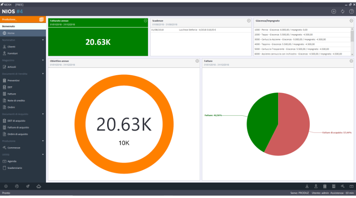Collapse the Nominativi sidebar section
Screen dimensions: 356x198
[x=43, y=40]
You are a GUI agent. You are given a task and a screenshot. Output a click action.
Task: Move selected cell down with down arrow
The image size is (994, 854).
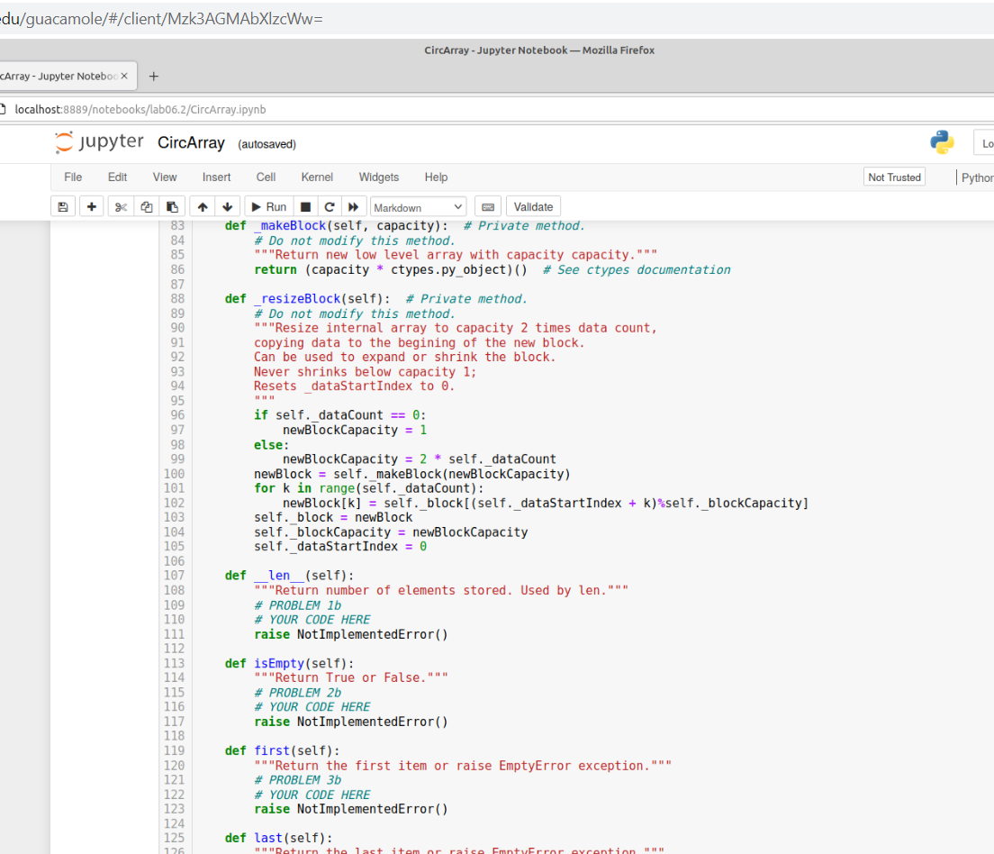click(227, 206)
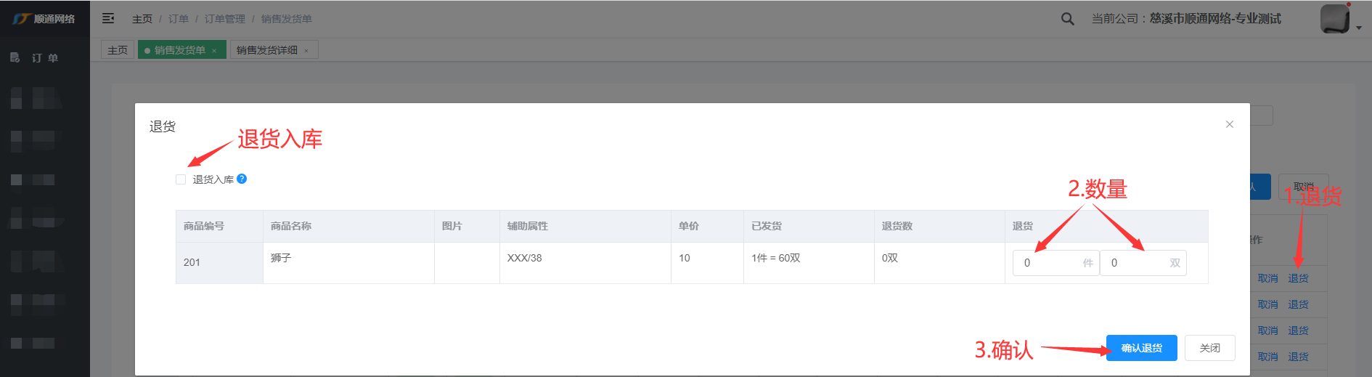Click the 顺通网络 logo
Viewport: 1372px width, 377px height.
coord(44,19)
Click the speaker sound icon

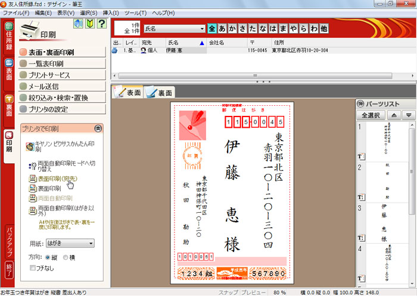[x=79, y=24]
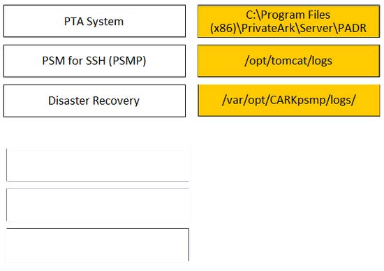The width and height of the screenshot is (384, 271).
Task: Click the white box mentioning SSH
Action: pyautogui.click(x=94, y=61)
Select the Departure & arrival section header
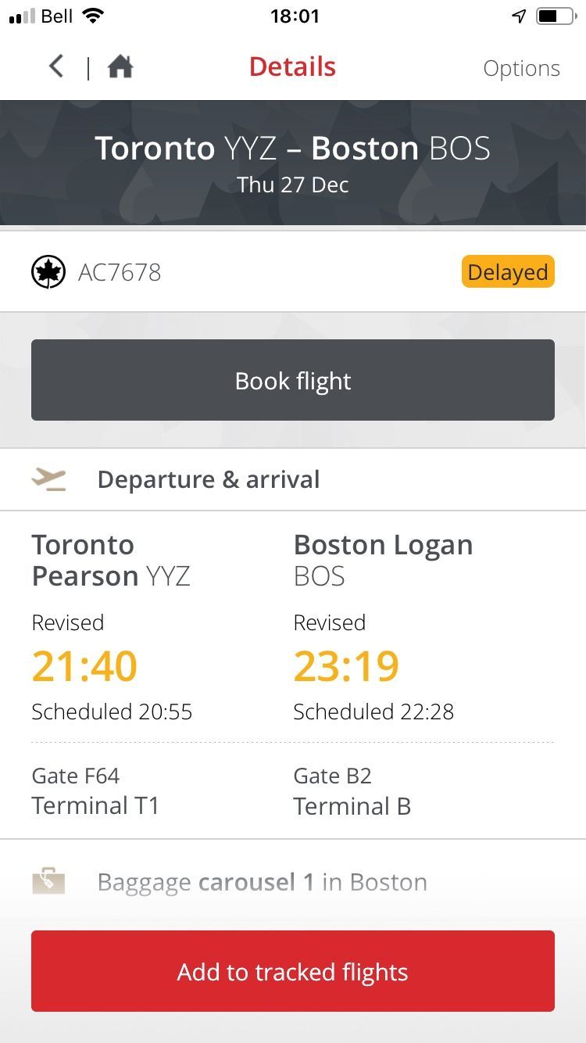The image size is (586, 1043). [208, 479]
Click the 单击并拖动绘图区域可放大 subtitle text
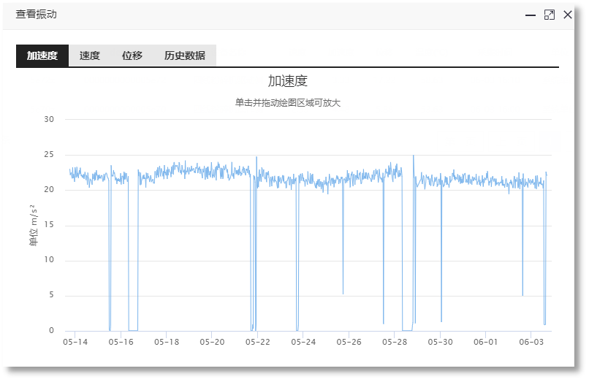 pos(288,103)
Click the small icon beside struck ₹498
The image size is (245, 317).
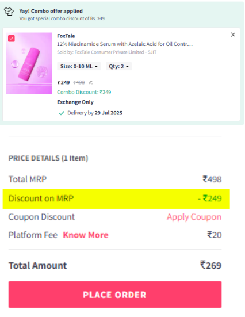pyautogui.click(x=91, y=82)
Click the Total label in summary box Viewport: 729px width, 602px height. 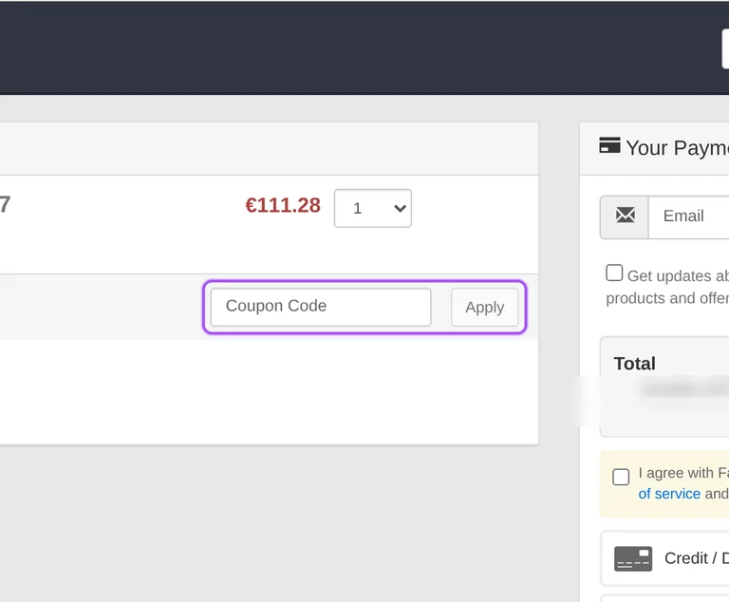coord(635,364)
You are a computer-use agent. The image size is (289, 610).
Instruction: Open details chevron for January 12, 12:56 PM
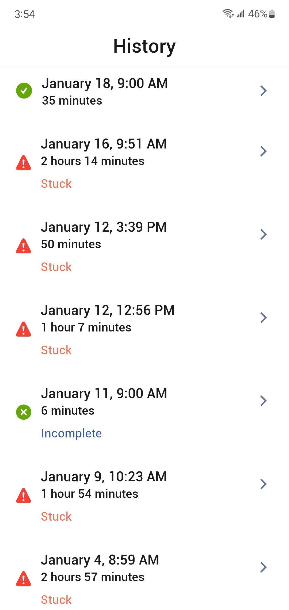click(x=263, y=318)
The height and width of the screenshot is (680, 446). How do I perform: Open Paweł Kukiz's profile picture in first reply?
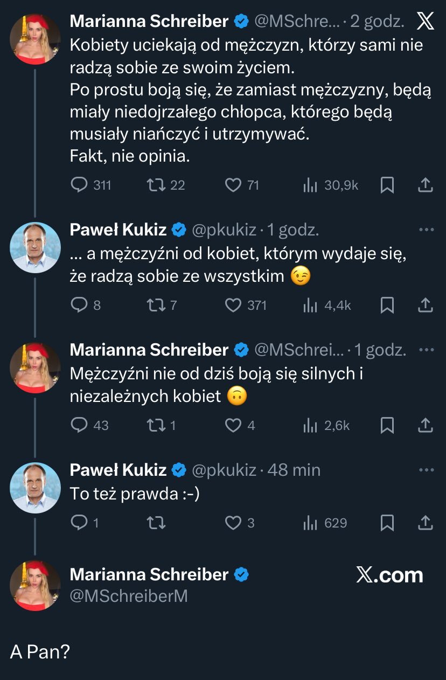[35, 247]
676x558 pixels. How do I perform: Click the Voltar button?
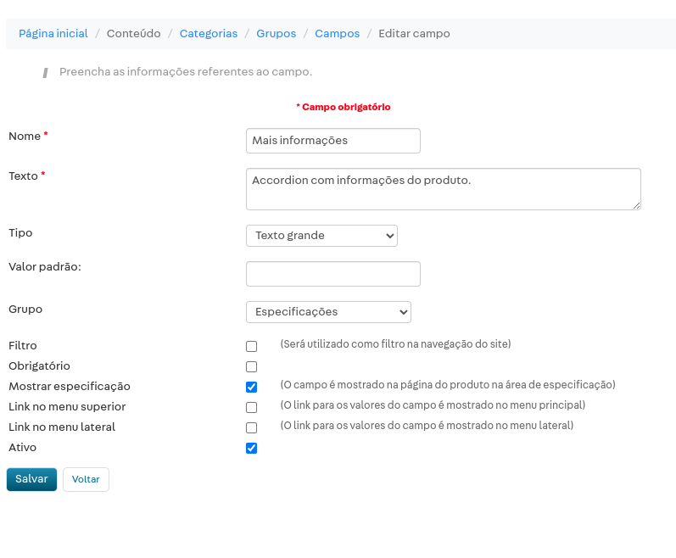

[What the task requires]
Pictures stay out of this copy. Retype exactly the lines from the one with "You are a computer-use" through the last line of the data, both ends included, and nothing more.

[The answer]
You are a computer-use agent. The image size is (289, 610).
Instruction: Open details chevron for January 12, 12:56 PM
click(x=263, y=318)
The height and width of the screenshot is (680, 446). How do I perform: Open Paweł Kukiz's profile picture in first reply?
[35, 247]
676x558 pixels. How do I perform: Click the Voltar button?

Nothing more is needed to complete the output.